The Christian Right (of which I am one) and the Left act like people jostling to sit on the highest pedestal. As they scuffle, they don’t see each other as equal members of mankind. And both appear self-righteous.

Many Christians assume that we should say that something is an “abomination” because God has said so. We, as humans, will never know all the experiences and reasoning that go into why people do what they do and are as they are.

So, we shouldn’t judge or condemn by telling some of God’s children that they are relegated to hell or that their behavior is an abomination. God will decide that.

So, what is our job? To love our neighbors. To see people as equal members of humanity, because they are God’s children as much as we are. All while also respectfully living and defending our values.

The Left is supposed to be the bastion of tolerance and diversity. Yet it seems there are some on the Left who are as hateful as they accuse the Right of being, evidenced by the joy pronounced by some with Andrew Brietbart’s death, and also wishing for Rush Limbaugh’s death.

If the Left truly embraces diversity and tolerance, then they will respectfully allow those who disagree with them to stand up for their values, just as they themselves do. Instead the Left often reduces the views of the Right into two boxes: fear and hate.

For me, gay marriage has nothing to do with bigotry or homophobia. It is about defending what I do value (traditional marriage). I should be able to respectfully stand up for what I value, while hoping that others will not peg me inaccurately as hateful or phobic.

Do we want people to give up their values? That is what many call for. Or do we want a society where, though we may not have the laws we seek (speaking more here than of gay marriage), we are free to respectfully speak and have heard our points of view? Such exchanges will allow us to see each other as equals in society.

Michelle Babcock

La Grande 


Free to disagree


To the Editor:

Constitution of The United States, Amendment 1: Congress shall make no law respecting an establishment of religion, or prohibiting the free exercise thereof; or abridging the freedom of speech, or of the press, or the right of the people peaceably to assemble, and to petition the government for a redress of grievances.

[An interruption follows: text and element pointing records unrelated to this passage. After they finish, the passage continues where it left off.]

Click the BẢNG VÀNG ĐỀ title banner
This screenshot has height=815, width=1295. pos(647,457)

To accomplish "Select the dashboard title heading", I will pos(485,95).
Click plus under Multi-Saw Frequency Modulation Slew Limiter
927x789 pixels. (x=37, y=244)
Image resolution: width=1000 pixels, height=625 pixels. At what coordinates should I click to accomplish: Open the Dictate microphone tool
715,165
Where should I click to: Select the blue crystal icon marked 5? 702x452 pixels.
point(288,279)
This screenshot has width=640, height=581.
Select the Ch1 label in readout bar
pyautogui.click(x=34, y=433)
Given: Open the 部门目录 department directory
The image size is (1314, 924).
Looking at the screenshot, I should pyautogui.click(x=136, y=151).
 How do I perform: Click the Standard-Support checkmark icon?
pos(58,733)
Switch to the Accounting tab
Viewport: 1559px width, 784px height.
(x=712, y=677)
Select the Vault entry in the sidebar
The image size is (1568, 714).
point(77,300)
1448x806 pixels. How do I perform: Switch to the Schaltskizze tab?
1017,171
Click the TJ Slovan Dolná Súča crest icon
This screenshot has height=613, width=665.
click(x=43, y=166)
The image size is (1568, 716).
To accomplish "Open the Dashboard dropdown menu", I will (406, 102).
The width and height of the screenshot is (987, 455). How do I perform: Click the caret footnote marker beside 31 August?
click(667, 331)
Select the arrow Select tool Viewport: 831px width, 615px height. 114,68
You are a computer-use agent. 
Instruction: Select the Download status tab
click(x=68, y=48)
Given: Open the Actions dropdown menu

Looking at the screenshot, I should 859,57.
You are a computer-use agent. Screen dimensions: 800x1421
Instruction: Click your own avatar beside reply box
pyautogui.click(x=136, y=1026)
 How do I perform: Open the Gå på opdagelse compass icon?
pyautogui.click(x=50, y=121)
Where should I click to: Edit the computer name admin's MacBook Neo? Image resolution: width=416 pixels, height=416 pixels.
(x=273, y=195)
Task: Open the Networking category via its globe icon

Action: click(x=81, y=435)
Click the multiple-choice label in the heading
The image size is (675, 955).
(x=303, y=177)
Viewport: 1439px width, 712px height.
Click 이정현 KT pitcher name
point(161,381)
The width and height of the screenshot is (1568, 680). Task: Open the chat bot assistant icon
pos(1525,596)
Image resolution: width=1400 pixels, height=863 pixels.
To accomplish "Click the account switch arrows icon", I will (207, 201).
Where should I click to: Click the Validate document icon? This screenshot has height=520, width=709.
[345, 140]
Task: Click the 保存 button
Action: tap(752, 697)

When Mayor Dan Pokorney used his Facebook page to express his opinions, he was not required to seek permission from any government authority and no law enforcement action was taken.

This is the First Amendment at work. As long as our speech does not violate the rights of our fellow citizens, we are free from any governmental interference to say whatever we wish.

However, there is no clause, no article, nor any semblance of a suggestion that the right to free speech protects one from debate, criticism or condemnation from any who disagree. The First Amendment not only preserves this right to voice one’s objection but equally protects the right of the people to peaceably assemble for just such purpose and express their collective dissent.

Attempting to protect Mayor Pokorney from public criticism by a plea of “free speech” is at best a display of patent failure to understand the most basic tenets of our Bill of Rights. It is a hypocrisy of judgment that doubtless would not be offered by these same defenders had the mayor instead posted “Washington state, doing the right thing and supporting marriage equality for all.”

Mr. Pokorney was not “forced” to apologize for his opinion. He forced himself into the obviously foreseeable circumstance of having to make a choice — defend his position and further alienate those of us who disagree, or backpedal until the voices of dissent quiet down. The First Amendment no more protected him from this dilemma than the Second Amendment protected him from shooting his own character in the foot.

By writing my opinion here for public consumption, I have willingly invited those who disagree with me to exercise their rights.